Indeed, the US's second strike capability currently is all but singlehandedly placed upon SSBNs, however that isn't what we were discussing. To jump ahead for a second to your point about the B-21 and LRSO, you initially conceived of a scenario in which the US launches a non-"preemptive" (I make distinction because, since you've read SIOP64, you're probably aware that the scenario considered closest to a true first strike while still remaining plausible was a prompt, pre-emptive counterforce attack on an imminently operating Soviet nuclear delivery system; which is meaningfully different from a "true" first-strike in objective and conduct) first strike attack conducted in a manner that had B-21s making first contact with the PLA counter-air complex before any other platforms had been employed. This, simply, is not a reasonable condition to encounter, and I'll get on to why in a moment.

Back to SIOP-64. One of the most fundamental goals of SIOPs post SIOP62 was to establish multiple response options with flexible target sets, force employment schema, delivery platforms, reserve-thresholds, etc. etc. This is mostly due to the original SAC nuclear attack profiles being horrifically wasteful, and being entirely divorced from other services (often resulting in redundant targeting); while being extremely inflexible in their overkill (per the "Massive Retaliation" doctrine lol). Some of these schemes indeed involved around SLBMs providing the brunt of the yield, but these were always as part of piecemeal profiles and not full "strategic, bandwidth to magazine depth" nuclear attack profiles. In the event of a MAO-1 style bandwidth to magazine depth profile, joint planning is more oriented towards employing SLBMs in that "door-kicker" role throughout most of the cold war.
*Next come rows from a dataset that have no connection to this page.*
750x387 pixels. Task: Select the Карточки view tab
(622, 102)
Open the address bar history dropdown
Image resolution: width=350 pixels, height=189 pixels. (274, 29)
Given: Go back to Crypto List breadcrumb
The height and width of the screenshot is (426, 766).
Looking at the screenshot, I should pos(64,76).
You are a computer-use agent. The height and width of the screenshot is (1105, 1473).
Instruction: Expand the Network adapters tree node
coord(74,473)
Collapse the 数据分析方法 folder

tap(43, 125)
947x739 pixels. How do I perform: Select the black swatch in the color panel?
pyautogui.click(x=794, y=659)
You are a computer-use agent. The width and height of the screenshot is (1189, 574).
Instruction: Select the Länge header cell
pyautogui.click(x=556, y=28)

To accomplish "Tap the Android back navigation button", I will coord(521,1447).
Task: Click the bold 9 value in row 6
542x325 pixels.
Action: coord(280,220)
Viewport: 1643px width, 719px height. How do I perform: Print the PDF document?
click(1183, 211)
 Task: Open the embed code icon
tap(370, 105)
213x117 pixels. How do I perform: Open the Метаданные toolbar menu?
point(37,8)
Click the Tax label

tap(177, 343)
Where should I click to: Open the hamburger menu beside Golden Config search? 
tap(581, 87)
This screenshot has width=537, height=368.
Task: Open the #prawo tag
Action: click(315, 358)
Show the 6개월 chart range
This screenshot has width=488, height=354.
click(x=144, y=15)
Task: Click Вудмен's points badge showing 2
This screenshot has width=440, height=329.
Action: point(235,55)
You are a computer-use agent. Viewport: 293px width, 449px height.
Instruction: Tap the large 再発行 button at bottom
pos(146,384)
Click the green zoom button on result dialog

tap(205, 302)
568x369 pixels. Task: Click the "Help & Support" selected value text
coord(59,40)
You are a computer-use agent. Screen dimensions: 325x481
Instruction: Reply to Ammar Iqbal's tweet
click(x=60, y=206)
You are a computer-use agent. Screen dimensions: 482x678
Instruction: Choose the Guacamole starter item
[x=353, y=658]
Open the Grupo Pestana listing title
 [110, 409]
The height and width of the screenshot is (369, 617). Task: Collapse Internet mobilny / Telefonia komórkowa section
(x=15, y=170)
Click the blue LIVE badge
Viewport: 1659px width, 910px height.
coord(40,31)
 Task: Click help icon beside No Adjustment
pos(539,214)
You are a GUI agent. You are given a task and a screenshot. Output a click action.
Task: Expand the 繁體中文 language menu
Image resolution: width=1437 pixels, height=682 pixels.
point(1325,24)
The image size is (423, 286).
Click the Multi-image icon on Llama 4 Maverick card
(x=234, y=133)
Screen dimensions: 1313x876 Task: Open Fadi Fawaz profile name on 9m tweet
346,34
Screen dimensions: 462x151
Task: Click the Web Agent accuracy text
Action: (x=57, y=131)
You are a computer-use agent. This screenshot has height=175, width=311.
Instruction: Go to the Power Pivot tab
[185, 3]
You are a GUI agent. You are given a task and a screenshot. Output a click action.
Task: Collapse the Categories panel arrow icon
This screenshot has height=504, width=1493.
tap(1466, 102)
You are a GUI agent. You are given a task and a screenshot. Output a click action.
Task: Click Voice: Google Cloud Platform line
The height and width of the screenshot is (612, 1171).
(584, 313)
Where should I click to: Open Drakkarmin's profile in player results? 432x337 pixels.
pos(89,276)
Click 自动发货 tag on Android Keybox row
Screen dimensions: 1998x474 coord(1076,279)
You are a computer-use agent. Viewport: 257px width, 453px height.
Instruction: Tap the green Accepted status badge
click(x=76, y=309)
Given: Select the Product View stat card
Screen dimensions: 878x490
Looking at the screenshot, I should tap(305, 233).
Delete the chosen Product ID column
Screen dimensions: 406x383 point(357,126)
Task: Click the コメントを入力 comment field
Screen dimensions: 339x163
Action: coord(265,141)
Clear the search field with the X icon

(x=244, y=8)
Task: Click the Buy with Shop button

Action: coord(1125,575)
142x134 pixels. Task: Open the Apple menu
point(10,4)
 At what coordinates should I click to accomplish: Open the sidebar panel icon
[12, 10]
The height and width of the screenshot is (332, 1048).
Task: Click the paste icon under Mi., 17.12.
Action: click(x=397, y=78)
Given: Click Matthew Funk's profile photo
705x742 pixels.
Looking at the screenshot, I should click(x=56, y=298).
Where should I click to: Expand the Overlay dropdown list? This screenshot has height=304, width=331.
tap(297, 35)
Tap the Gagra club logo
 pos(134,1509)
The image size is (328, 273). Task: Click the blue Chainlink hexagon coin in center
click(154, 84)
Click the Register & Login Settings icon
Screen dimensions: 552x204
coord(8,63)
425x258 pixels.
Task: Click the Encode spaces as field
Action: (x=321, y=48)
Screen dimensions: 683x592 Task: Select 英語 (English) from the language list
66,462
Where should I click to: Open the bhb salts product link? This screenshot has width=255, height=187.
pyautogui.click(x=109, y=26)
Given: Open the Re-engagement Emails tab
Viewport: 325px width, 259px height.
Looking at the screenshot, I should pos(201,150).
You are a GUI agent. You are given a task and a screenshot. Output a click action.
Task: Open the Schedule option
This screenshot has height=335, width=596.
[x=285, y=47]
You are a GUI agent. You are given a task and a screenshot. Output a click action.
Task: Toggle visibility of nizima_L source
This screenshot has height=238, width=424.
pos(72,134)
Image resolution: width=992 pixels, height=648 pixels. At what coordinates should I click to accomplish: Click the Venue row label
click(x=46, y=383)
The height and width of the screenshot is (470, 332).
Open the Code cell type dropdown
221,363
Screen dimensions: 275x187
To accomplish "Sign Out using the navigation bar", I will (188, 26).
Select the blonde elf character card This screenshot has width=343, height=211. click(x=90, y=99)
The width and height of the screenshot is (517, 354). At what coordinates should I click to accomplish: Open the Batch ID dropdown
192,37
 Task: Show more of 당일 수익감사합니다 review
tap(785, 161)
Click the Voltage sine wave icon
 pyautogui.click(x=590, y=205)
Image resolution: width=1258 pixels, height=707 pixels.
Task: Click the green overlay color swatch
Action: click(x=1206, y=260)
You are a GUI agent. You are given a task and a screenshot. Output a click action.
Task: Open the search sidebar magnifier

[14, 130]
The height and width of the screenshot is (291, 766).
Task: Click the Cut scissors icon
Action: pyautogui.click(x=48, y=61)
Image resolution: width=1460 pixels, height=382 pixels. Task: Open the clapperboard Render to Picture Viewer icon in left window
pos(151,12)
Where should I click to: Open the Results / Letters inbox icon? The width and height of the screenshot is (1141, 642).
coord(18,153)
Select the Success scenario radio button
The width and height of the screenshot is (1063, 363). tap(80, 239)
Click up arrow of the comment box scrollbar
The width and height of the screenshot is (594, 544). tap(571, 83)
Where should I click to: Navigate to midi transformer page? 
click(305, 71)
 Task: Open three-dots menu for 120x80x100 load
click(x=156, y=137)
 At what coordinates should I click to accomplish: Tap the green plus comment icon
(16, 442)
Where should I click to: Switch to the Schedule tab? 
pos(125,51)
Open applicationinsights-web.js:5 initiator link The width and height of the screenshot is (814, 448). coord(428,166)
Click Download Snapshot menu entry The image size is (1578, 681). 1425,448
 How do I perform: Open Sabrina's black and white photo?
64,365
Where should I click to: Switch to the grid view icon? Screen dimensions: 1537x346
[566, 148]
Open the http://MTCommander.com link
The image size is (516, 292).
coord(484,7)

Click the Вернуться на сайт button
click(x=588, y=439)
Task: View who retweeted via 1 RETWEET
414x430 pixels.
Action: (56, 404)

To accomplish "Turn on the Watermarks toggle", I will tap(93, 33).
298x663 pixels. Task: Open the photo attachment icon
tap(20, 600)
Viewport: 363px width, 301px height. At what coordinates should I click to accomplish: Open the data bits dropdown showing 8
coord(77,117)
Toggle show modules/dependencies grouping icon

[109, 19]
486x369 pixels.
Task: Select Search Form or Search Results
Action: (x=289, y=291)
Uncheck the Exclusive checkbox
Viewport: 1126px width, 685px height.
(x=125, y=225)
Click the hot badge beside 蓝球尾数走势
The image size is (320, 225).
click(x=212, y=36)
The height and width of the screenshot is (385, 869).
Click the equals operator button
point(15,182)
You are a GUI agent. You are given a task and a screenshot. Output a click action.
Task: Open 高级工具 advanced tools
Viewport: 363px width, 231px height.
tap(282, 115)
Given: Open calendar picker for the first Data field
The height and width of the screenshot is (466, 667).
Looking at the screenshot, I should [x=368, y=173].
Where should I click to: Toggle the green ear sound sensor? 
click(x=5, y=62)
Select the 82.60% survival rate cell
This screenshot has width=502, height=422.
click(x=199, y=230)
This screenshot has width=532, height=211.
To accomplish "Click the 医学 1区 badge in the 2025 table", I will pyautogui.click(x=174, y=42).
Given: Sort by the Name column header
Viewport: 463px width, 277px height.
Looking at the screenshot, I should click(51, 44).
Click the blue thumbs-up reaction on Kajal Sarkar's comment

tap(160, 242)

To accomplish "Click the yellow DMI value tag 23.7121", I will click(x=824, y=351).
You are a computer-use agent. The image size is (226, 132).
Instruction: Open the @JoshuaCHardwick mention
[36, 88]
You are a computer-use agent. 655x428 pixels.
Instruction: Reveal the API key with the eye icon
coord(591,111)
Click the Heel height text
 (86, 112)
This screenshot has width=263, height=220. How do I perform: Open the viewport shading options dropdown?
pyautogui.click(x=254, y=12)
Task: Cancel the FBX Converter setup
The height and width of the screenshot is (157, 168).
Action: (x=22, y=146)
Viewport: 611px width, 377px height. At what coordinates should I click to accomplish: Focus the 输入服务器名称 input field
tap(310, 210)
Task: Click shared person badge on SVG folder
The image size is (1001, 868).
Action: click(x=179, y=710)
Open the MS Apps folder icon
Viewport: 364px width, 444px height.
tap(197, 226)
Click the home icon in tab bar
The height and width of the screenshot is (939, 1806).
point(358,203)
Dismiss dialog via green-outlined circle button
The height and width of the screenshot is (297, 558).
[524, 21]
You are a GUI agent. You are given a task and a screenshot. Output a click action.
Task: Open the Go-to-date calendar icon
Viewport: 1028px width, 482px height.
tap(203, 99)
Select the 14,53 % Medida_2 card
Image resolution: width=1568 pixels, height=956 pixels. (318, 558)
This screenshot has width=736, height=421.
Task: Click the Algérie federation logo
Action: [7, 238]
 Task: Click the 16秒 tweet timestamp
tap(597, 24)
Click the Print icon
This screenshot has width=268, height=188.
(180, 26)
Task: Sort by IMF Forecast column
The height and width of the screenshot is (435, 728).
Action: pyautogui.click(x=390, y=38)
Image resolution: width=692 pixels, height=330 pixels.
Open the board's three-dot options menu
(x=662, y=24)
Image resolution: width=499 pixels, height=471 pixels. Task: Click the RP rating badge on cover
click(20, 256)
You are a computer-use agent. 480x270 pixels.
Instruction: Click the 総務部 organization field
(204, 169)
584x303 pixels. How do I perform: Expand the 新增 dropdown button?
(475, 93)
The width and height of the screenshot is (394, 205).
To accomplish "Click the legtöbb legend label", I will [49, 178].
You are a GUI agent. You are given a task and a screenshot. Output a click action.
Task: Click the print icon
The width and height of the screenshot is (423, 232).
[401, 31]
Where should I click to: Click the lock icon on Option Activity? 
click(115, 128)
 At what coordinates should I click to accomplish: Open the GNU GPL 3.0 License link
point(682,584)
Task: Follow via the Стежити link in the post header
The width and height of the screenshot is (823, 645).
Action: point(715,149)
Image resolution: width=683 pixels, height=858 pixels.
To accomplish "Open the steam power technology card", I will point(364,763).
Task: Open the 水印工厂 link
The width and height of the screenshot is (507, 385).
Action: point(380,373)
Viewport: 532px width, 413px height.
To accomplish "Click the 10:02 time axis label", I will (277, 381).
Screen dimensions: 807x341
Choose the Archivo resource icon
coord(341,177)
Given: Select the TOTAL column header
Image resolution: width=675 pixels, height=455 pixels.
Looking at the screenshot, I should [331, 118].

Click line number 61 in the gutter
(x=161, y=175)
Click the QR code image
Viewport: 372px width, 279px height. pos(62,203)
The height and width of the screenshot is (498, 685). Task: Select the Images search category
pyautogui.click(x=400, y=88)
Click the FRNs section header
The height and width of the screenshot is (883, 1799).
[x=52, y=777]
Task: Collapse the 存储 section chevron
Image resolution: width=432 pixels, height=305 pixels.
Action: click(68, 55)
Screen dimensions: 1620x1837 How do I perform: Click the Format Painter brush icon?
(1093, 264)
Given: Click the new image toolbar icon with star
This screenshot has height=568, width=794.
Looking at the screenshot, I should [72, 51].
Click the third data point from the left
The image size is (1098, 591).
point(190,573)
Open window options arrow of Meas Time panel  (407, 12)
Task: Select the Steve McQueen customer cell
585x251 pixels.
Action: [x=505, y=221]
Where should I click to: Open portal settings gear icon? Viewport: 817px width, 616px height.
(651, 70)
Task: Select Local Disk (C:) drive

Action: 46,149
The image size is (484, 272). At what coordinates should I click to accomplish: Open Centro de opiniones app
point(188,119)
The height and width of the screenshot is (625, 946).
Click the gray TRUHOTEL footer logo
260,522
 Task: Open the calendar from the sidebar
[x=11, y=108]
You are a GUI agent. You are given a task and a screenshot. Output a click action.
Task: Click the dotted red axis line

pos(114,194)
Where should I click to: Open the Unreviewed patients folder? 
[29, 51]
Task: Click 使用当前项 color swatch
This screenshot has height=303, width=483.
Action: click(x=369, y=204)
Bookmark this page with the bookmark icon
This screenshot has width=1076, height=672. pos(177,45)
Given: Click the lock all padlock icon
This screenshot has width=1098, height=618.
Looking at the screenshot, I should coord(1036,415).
Where you *are* outright wrong is in the statement that no platforms were specified in these SIOPs. There's a fantastic read that I highly recommend, entitled International Security (vol.7 no.4) from 1983 that discusses the overall nature of US nuclear planning and force employment, as well as delving into more depth about the attack profiles during these periods. On page 4, you will find,

"of approximately 1050 Designated Ground Zeros (DGZs) for nuclear weapons, including 151 urban-industrial targets. Given sufficient warning, the United States would launch its entire strategic force carrying 3500 nuclear weapons against the Soviet Union, Communist China, and the satellite nations. At the very least, an "alert force" composed of 880 bombers and missiles would attack some 650 DGZs (including 170 defense suppression targets) with over 1400 weapons basing a total yield of 2100 megatons."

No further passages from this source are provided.